* _TRY IT_
In the entries below, the word "bottom" appears on some lines. Copy each of those lines.

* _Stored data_
- - - - -

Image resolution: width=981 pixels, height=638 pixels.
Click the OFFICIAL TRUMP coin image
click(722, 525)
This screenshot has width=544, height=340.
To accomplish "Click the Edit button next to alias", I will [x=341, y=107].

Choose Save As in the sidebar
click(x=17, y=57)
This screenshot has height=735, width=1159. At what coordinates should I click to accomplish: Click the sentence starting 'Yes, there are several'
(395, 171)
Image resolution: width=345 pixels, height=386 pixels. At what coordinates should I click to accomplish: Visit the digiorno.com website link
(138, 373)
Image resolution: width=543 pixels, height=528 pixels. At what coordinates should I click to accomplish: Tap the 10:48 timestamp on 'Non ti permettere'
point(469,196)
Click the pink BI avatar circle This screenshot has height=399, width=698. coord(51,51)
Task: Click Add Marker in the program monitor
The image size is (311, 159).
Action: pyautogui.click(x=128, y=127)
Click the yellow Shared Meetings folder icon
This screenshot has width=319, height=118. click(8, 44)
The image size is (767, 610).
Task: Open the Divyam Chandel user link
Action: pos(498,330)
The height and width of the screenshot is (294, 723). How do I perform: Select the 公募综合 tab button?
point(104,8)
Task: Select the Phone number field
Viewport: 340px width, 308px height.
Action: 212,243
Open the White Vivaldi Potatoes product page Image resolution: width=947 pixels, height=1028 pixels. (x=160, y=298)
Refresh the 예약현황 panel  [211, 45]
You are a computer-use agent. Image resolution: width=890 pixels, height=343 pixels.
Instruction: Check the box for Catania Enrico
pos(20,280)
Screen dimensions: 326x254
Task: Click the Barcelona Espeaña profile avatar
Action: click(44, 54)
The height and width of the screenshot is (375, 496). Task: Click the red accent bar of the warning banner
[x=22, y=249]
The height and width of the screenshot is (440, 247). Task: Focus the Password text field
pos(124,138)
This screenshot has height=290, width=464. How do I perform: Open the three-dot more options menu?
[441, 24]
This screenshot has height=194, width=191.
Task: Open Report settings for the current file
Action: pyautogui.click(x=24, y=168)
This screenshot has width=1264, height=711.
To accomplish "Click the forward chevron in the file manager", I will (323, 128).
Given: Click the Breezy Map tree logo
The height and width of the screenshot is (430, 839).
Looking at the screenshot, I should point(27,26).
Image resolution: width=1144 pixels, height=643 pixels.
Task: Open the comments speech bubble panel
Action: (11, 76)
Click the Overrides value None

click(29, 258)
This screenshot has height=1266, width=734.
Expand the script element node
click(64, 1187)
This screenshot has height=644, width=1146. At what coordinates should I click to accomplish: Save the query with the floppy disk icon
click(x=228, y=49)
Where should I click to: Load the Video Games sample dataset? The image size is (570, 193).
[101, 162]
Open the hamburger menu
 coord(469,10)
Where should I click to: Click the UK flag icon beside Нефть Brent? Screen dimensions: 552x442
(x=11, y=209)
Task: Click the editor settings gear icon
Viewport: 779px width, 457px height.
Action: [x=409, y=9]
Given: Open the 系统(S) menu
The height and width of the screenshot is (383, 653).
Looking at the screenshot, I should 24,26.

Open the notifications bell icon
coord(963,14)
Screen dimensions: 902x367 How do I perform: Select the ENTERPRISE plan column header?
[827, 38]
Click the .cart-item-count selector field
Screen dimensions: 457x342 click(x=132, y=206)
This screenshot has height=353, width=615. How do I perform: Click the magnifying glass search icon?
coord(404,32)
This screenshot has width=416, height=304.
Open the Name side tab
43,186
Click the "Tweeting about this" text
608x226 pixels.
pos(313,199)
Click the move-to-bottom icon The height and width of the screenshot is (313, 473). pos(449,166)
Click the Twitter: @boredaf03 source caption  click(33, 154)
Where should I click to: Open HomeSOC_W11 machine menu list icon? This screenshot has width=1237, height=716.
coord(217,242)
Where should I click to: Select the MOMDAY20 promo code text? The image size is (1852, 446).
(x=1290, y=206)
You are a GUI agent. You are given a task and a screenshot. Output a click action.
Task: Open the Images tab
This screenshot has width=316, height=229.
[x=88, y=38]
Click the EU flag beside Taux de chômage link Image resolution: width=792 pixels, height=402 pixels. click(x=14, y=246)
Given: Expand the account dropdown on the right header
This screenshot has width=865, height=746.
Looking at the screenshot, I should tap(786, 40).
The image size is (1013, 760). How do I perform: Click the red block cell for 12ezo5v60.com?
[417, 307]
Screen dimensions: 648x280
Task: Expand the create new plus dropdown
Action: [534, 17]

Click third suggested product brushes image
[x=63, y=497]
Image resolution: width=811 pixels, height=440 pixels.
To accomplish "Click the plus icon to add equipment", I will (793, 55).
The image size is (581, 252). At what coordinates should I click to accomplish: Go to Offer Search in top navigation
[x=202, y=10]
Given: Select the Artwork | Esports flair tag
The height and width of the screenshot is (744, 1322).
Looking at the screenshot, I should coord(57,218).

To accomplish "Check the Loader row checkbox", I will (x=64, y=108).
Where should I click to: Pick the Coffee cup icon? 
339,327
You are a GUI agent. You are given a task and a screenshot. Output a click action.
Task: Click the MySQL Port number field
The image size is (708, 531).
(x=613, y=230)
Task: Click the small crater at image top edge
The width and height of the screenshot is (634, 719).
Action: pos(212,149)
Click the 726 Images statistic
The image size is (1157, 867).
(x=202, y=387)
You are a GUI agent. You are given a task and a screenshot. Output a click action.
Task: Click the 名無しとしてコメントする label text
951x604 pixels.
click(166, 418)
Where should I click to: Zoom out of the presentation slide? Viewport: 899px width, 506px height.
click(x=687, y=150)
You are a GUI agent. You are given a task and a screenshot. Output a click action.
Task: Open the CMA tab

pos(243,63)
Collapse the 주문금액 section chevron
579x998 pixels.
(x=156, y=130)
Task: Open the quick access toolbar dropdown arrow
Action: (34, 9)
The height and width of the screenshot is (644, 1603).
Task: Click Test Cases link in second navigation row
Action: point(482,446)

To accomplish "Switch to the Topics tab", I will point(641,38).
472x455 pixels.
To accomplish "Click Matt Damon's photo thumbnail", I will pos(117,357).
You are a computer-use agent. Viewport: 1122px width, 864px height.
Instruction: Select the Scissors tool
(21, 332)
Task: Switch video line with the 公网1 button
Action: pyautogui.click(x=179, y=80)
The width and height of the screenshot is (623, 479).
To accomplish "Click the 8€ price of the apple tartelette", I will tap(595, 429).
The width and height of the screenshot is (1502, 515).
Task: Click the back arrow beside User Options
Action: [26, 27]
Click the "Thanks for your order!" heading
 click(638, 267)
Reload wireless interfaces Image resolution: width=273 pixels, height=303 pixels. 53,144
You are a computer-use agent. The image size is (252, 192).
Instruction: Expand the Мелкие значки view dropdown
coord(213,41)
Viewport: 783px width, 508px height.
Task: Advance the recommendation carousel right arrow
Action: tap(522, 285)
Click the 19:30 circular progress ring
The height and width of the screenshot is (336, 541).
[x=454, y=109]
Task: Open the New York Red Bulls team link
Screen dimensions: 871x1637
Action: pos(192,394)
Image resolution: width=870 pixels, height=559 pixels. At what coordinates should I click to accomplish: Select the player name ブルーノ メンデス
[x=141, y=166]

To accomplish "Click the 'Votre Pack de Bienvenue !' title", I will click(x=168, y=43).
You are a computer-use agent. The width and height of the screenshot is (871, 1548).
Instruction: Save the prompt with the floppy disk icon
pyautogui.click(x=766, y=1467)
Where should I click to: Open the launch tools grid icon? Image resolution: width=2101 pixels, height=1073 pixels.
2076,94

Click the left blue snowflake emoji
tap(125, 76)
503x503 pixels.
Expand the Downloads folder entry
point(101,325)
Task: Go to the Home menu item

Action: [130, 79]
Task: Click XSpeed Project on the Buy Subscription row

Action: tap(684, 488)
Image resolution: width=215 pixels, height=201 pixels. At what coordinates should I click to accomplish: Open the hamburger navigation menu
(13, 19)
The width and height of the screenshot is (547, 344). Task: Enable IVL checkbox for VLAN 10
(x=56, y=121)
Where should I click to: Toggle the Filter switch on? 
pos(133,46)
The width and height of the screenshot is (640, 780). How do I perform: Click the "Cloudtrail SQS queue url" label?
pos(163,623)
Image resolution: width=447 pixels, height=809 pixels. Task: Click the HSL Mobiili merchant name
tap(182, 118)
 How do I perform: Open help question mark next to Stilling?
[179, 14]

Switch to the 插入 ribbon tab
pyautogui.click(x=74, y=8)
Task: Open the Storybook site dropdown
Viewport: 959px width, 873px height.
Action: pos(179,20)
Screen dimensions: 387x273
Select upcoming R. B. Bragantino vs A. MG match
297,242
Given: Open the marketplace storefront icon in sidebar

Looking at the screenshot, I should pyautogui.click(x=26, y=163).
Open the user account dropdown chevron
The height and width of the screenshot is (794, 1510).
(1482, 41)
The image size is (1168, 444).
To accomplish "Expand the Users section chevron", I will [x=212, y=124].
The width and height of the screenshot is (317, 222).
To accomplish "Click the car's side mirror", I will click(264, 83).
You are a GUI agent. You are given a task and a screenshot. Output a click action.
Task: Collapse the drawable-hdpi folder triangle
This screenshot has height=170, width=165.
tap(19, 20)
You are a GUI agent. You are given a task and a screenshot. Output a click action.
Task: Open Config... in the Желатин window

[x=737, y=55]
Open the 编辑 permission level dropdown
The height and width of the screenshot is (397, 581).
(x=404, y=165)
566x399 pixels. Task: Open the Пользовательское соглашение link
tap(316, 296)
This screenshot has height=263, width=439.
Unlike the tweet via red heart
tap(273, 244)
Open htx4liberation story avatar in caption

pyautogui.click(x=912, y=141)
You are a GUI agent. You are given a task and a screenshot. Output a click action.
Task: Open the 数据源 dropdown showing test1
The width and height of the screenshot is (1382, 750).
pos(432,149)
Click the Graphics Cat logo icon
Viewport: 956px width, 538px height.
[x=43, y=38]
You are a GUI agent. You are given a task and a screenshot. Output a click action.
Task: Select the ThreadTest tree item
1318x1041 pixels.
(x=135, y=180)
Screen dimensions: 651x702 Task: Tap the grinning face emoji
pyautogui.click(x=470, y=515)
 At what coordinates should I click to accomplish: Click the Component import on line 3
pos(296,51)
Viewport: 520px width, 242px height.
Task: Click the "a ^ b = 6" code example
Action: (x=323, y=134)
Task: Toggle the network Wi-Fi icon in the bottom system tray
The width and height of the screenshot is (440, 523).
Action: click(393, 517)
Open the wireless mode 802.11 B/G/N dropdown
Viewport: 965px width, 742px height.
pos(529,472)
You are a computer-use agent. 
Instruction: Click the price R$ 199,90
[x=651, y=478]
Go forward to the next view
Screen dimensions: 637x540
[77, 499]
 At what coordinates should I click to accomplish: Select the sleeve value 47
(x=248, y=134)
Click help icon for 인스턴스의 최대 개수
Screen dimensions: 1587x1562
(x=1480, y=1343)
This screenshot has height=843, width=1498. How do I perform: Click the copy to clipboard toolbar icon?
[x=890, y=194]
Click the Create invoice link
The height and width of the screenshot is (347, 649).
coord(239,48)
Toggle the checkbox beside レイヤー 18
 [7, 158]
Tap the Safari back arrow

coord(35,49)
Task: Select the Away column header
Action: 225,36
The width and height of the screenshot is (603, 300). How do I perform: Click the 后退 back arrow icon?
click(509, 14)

- - - - -

* _PROBLEM SOLUTION_
Click the move-to-bottom icon The height and width of the screenshot is (313, 473). pos(449,166)
Task: Toggle the network Wi-Fi icon in the bottom system tray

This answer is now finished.